Dataset entries
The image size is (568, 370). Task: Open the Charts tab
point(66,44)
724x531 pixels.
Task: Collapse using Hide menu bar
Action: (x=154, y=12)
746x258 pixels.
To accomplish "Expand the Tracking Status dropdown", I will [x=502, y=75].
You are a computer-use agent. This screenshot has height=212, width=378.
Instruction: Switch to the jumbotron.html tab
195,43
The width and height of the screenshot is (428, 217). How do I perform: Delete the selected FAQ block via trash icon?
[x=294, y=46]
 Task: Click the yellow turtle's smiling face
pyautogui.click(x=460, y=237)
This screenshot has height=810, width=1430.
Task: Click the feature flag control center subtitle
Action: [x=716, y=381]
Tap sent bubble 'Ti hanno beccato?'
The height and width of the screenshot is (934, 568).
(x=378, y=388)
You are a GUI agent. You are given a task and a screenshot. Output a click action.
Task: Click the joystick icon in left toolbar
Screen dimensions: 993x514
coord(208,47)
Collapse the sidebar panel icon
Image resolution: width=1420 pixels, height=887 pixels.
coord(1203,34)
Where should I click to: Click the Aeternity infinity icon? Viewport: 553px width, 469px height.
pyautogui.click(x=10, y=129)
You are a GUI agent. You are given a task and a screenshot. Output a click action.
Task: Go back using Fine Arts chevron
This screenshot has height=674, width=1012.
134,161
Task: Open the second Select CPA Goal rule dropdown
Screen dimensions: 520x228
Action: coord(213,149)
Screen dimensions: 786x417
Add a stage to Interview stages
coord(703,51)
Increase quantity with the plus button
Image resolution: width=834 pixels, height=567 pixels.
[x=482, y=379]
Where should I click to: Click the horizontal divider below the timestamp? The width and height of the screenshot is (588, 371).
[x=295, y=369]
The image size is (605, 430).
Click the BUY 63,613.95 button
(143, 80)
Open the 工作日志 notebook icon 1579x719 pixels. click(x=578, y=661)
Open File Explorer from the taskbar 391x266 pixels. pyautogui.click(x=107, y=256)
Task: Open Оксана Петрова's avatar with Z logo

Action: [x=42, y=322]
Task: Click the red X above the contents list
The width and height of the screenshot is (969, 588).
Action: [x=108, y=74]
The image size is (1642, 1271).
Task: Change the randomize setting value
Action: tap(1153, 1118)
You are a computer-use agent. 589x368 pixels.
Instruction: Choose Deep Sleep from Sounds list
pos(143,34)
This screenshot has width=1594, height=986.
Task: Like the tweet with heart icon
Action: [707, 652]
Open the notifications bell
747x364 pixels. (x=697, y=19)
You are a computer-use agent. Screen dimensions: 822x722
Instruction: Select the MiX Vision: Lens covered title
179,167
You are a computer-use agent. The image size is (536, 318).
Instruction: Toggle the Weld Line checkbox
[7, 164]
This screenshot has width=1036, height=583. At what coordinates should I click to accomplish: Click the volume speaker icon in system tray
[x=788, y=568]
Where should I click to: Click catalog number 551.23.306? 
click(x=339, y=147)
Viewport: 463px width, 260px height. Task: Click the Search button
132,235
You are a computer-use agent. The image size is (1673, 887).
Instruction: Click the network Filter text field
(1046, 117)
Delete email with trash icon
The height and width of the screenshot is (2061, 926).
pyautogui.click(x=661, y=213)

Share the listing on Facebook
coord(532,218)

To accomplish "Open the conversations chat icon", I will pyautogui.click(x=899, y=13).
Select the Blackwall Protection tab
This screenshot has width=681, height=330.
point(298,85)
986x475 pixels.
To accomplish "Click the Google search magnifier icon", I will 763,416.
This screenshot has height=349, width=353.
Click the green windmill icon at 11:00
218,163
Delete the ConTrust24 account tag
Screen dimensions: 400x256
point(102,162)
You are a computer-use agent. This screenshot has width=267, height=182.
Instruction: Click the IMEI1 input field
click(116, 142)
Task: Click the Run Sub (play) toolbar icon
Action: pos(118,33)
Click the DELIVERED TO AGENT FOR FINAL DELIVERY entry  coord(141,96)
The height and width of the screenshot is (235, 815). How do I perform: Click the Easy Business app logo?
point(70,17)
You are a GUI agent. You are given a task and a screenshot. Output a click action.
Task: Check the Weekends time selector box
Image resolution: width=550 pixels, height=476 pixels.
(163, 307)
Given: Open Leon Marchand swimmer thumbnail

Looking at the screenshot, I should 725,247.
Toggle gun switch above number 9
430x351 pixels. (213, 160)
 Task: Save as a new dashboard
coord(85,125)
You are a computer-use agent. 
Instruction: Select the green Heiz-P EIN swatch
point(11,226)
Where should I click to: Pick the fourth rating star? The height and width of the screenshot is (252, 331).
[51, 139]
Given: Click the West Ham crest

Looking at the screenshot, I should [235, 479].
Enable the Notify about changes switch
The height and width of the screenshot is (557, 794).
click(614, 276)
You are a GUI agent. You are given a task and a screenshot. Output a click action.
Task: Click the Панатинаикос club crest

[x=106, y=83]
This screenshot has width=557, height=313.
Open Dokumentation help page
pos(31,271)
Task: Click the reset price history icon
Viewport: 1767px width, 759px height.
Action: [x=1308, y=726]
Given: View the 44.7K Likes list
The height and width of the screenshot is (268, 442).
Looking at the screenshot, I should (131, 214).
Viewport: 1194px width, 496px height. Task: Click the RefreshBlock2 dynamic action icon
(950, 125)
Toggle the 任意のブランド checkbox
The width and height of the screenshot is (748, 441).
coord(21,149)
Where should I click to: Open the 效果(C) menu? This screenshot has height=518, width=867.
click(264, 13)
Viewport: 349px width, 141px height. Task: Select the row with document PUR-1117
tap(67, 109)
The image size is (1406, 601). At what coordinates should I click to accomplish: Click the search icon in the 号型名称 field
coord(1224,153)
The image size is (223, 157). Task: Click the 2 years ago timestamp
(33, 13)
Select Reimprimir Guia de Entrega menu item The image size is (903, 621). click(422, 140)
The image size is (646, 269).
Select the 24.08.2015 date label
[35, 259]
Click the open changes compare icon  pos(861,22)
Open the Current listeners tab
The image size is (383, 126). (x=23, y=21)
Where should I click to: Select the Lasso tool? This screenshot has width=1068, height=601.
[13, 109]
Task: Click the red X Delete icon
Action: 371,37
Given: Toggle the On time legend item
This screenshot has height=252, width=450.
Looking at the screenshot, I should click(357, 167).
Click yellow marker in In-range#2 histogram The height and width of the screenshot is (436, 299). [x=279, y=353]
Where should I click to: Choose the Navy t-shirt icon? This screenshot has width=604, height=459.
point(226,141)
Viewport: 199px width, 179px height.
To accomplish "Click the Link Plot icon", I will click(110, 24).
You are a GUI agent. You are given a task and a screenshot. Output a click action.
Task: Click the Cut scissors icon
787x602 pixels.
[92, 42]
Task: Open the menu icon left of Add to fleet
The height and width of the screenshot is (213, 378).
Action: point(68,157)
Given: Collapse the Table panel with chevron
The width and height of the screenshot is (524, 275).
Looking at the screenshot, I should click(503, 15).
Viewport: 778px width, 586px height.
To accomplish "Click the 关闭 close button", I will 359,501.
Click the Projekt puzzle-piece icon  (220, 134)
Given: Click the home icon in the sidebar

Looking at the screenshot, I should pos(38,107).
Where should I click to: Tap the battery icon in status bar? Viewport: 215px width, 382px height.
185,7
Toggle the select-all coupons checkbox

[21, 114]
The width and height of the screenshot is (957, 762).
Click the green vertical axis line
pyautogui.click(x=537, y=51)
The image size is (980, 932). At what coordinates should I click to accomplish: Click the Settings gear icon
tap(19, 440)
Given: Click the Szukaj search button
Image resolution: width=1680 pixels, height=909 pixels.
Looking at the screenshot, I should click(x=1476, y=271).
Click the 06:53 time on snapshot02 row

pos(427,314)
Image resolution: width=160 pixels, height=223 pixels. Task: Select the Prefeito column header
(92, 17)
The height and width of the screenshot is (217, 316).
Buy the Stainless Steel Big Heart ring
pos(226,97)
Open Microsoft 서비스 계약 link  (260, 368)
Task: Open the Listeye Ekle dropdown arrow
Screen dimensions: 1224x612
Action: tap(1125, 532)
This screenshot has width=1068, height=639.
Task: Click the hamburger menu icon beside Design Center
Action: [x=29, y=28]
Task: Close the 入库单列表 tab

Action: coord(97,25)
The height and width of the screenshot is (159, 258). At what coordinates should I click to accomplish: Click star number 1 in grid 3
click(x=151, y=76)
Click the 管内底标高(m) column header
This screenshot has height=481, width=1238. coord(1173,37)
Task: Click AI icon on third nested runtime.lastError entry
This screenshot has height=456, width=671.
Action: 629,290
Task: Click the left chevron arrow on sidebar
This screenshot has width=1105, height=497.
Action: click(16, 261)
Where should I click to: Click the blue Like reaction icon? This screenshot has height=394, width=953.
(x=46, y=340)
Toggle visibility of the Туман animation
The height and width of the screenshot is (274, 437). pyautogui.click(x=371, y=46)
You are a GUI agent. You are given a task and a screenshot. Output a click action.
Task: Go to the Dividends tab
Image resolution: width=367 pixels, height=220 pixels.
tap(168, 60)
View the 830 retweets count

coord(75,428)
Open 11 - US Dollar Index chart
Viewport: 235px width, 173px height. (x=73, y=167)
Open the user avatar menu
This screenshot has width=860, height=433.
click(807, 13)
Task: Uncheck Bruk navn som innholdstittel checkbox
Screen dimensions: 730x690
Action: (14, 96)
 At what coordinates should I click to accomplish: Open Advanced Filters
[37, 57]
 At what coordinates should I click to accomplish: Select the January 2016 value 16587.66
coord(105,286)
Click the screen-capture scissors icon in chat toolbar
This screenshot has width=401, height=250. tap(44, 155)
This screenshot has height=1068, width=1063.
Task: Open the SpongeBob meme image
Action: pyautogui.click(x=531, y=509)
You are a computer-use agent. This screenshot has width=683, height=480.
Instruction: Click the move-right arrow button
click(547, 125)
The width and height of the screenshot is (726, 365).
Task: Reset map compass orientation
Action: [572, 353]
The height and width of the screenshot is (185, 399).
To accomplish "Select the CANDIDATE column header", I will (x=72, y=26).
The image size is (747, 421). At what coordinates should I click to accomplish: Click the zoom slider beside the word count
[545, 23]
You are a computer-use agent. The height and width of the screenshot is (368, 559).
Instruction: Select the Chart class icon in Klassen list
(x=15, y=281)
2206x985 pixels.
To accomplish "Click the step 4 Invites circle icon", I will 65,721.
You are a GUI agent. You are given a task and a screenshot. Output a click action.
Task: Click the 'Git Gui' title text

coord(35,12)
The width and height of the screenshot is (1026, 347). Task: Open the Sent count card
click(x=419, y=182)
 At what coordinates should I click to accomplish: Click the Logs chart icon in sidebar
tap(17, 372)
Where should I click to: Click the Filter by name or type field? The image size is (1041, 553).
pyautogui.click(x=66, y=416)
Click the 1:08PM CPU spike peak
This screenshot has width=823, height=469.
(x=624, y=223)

• **Task**
Copy only this part of the entries above: the line with "986x475 pixels.", the line with "Given: View the 44.7K Likes list", and the lines between, all exactly as written.

• **Solved problem**
986x475 pixels.
To accomplish "Click the Google search magnifier icon", I will 763,416.
This screenshot has height=349, width=353.
Click the green windmill icon at 11:00
218,163
Delete the ConTrust24 account tag
Screen dimensions: 400x256
point(102,162)
You are a computer-use agent. This screenshot has width=267, height=182.
Instruction: Click the IMEI1 input field
click(116, 142)
Task: Click the Run Sub (play) toolbar icon
Action: pos(118,33)
Click the DELIVERED TO AGENT FOR FINAL DELIVERY entry  coord(141,96)
The height and width of the screenshot is (235, 815). How do I perform: Click the Easy Business app logo?
point(70,17)
You are a GUI agent. You are given a task and a screenshot. Output a click action.
Task: Check the Weekends time selector box
Image resolution: width=550 pixels, height=476 pixels.
(163, 307)
Given: Open Leon Marchand swimmer thumbnail

Looking at the screenshot, I should 725,247.
Toggle gun switch above number 9
430x351 pixels. (213, 160)
 Task: Save as a new dashboard
coord(85,125)
You are a computer-use agent. 
Instruction: Select the green Heiz-P EIN swatch
point(11,226)
Where should I click to: Pick the fourth rating star? The height and width of the screenshot is (252, 331).
[51, 139]
Given: Click the West Ham crest

Looking at the screenshot, I should [235, 479].
Enable the Notify about changes switch
The height and width of the screenshot is (557, 794).
click(614, 276)
You are a GUI agent. You are given a task and a screenshot. Output a click action.
Task: Click the Панатинаикос club crest

[x=106, y=83]
This screenshot has width=557, height=313.
Open Dokumentation help page
pos(31,271)
Task: Click the reset price history icon
Viewport: 1767px width, 759px height.
Action: [x=1308, y=726]
Given: View the 44.7K Likes list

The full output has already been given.